• **Task list**:
**a.** In the business outlook passage, what share of services-sector companies are looking to cut their headcounts?
**b.** Retype the part of the business outlook passage that opens with the words containing "More companies expect" and closes with "as increased employment.".

Each of them covers the same basic three areas:
- General business outlook
- Output/revenue forecast
- Employment forecast
Combined, they serve as a barometer of sentiments about the overall economic situation and challenges in their respective industries.
Fortunately, after a period of cautious moderation, positive sentiments appear to be returning almost everywhere — bringing good news to jobseekers as well.
In the services sector, encompassing wholesale trade, retail trade, transportation & storage, accommodation, food & beverage services, information & communications, finance & insurance, real estate, professional and administrative & support services and recreation, community & personal services, the net average of companies having positive expectations ahead of the second half of the year is between eight and 10 percentage points — a noticeable boost over three to four per cent recorded in the first six months.
More companies expect higher revenues and, in line with better results, more of them expect to bring new employees on board, with only six per cent looking to cut their headcounts.
On a per industry basis, only wholesale trade is expecting conditions to deteriorate slightly, while most industries are looking forward to demonstrably higher revenues as well as increased employment.
Unsurprisingly, the positive sentiments are the highest in accommodation and recreation services, as international tourism continues its rebound to pre-pandemic levels (or even above them, perhaps).

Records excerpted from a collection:
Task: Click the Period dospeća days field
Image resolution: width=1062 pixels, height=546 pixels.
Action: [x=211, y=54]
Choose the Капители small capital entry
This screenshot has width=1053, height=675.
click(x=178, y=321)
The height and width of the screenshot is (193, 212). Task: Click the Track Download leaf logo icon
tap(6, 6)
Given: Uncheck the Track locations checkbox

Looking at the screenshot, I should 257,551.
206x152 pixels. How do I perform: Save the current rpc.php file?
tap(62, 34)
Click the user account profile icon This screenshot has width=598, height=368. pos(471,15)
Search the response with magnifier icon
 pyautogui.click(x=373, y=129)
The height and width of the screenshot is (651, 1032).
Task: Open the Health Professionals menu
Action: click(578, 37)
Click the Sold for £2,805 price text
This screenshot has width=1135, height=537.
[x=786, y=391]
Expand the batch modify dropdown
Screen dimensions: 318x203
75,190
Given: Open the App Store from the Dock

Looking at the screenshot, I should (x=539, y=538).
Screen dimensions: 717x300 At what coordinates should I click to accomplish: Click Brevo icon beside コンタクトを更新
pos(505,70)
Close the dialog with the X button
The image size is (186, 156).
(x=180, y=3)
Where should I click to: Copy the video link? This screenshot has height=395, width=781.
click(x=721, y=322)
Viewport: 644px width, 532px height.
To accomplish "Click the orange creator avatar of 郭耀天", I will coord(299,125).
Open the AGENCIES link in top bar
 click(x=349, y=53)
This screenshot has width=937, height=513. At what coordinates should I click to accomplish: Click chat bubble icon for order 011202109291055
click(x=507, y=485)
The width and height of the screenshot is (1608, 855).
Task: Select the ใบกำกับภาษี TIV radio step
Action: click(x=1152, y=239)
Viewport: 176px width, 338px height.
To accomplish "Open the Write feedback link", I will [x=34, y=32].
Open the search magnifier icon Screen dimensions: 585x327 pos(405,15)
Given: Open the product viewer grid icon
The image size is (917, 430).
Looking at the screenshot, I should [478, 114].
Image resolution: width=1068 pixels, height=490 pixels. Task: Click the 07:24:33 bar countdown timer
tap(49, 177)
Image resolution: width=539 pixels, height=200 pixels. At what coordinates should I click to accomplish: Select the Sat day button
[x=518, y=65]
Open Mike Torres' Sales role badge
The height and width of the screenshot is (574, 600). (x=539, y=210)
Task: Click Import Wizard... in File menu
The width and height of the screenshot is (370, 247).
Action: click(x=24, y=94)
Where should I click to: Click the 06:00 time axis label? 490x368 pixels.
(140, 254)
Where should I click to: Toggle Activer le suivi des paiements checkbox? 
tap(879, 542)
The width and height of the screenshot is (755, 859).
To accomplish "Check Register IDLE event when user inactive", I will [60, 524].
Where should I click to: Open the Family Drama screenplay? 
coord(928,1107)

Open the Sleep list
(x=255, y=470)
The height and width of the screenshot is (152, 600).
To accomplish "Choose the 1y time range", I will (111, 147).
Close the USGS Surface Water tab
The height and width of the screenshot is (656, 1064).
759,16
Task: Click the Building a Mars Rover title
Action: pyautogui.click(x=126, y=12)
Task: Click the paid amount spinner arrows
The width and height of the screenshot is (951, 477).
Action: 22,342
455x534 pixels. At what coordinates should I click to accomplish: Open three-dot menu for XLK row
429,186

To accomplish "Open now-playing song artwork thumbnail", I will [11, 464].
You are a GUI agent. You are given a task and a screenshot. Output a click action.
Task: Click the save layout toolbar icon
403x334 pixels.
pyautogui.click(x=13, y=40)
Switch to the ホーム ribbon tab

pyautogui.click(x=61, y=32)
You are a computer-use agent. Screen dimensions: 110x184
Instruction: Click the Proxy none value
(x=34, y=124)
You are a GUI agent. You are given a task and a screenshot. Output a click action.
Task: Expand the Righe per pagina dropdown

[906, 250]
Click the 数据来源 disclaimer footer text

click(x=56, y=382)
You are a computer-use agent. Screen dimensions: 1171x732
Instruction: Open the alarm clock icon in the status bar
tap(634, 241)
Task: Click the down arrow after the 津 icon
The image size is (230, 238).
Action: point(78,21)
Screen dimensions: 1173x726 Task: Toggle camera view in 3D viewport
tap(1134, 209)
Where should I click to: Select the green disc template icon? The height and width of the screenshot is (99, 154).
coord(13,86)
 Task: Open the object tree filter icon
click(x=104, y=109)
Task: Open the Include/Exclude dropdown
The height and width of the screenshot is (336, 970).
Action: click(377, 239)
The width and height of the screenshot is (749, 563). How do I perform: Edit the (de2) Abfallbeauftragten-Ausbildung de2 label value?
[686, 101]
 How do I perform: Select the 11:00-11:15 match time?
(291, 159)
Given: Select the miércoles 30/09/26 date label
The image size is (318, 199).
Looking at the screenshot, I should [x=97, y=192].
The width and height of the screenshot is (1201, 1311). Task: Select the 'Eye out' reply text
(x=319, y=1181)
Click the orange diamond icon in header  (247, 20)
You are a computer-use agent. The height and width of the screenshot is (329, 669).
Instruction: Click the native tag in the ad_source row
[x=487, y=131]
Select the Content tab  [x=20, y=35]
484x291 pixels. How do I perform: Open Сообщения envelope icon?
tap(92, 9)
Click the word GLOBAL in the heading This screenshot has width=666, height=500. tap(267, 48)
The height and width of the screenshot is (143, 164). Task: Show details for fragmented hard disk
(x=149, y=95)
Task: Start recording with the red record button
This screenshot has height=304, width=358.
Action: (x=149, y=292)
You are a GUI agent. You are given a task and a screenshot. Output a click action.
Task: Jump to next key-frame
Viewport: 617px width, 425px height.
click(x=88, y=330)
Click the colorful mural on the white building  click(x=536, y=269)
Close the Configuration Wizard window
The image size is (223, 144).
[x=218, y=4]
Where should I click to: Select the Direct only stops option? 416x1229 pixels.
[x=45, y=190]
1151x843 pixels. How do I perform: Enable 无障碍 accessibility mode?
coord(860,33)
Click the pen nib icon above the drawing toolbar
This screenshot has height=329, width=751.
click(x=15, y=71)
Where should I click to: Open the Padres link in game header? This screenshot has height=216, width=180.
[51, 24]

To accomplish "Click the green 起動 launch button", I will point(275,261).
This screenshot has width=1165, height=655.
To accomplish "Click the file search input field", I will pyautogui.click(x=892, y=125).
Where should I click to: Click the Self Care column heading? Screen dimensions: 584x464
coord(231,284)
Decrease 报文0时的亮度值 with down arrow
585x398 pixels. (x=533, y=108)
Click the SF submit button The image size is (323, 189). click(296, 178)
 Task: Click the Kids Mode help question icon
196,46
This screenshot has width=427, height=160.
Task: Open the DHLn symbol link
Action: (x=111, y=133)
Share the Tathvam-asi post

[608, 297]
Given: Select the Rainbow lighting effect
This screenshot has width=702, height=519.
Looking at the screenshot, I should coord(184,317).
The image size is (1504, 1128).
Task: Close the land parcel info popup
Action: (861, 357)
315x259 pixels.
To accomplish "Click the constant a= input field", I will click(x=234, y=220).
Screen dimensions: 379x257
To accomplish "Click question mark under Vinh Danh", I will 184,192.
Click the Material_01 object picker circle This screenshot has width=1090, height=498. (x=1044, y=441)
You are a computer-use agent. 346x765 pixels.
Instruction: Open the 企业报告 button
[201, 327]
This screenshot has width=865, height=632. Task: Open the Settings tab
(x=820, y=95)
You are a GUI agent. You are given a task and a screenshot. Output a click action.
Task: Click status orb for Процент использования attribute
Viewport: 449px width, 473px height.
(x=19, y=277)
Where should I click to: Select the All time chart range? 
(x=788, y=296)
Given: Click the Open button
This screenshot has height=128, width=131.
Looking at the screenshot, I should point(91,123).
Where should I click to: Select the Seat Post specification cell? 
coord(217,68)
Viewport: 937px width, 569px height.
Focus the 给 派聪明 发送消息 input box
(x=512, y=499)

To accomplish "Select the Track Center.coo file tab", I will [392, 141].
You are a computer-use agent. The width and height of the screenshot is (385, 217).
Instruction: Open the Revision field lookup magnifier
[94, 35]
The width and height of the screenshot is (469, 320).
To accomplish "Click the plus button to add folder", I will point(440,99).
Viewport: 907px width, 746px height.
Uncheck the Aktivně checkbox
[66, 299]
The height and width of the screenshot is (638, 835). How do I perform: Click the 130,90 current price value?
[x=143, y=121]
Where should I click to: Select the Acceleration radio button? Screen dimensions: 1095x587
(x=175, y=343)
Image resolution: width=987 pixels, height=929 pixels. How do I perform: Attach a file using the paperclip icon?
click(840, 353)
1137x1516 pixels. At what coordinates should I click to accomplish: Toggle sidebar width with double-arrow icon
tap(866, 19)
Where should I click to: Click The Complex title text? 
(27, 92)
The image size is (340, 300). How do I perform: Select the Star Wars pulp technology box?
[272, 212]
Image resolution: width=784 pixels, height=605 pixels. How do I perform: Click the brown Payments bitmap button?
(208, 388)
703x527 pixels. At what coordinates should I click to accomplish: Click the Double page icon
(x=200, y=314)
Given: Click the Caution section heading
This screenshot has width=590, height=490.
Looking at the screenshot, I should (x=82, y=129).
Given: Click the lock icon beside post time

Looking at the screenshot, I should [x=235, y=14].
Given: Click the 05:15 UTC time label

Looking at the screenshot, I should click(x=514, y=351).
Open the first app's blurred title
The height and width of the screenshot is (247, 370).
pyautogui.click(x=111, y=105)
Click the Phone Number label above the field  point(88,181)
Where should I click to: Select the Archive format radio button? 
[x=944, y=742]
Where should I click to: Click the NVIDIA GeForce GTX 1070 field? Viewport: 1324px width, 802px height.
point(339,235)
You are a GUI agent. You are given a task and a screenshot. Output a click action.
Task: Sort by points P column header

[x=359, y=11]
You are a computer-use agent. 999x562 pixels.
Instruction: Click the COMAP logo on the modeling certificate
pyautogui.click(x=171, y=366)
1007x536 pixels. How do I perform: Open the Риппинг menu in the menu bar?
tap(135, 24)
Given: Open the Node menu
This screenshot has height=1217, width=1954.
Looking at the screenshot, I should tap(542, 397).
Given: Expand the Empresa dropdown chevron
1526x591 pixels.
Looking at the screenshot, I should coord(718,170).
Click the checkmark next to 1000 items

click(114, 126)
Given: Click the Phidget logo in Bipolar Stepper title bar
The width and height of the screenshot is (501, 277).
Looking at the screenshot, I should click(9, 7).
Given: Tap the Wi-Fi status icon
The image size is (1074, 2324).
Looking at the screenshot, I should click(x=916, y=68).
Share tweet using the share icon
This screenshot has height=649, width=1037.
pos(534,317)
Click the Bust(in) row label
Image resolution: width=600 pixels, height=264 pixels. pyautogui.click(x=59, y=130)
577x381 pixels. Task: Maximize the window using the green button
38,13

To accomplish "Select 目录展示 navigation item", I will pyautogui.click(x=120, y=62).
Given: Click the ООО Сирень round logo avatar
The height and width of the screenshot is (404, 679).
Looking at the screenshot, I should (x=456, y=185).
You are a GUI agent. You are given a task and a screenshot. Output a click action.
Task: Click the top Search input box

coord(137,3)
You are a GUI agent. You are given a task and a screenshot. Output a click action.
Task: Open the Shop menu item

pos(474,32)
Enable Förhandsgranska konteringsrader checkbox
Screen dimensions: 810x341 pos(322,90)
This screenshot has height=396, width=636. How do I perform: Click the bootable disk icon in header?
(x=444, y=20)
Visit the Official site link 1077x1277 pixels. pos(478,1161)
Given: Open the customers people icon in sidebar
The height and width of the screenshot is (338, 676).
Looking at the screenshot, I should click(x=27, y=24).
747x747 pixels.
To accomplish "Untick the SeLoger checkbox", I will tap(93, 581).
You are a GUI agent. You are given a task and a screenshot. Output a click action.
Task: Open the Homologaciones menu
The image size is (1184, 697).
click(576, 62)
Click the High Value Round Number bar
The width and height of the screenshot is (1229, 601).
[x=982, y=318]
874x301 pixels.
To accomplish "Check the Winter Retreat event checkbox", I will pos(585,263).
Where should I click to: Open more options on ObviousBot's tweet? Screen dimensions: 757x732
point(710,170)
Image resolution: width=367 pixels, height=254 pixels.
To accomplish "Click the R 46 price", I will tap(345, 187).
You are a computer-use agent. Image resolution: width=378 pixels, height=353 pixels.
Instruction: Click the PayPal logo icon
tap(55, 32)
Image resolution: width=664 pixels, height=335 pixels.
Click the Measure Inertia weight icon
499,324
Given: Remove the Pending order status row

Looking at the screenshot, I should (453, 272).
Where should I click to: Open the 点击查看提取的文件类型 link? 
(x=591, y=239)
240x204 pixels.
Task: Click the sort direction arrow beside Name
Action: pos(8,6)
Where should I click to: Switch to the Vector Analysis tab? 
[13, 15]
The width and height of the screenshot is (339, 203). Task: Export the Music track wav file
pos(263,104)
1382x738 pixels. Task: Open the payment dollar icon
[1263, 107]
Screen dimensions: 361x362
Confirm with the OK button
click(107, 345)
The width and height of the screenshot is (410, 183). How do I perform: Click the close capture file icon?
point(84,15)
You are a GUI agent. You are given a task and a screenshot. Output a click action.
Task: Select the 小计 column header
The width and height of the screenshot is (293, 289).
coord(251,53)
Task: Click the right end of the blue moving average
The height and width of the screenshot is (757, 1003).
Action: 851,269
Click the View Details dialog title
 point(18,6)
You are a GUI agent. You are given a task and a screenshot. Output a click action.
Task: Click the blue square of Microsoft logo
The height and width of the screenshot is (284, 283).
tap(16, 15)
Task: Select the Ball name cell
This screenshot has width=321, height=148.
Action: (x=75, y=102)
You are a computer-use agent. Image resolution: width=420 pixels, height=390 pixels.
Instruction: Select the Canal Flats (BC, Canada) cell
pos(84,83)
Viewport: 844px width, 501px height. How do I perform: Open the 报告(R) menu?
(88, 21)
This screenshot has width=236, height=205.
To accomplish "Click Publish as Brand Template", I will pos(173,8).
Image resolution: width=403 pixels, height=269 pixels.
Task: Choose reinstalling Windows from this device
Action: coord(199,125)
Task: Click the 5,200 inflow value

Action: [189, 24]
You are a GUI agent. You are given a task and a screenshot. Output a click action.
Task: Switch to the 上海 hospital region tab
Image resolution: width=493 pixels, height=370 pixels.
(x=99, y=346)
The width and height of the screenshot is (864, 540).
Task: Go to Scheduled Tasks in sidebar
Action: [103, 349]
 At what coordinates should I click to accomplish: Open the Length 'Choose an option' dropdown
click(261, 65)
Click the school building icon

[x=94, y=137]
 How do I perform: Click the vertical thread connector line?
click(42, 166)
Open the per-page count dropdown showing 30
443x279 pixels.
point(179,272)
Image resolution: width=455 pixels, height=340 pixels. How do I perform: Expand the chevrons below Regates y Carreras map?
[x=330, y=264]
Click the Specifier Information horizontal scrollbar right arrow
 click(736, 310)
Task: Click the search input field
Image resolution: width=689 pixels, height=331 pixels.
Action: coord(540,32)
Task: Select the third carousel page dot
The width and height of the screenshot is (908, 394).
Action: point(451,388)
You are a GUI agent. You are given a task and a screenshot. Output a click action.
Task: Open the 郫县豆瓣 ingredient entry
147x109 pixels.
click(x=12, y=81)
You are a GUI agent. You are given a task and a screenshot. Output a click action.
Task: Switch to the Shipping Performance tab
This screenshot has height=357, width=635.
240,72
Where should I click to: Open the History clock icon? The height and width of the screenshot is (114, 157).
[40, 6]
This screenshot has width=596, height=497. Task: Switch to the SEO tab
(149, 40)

• **List of solutions**:
**a.** Six percent.

**b.**
More companies expect higher revenues and, in line with better results, more of them expect to bring new employees on board, with only six per cent looking to cut their headcounts.
On a per industry basis, only wholesale trade is expecting conditions to deteriorate slightly, while most industries are looking forward to demonstrably higher revenues as well as increased employment.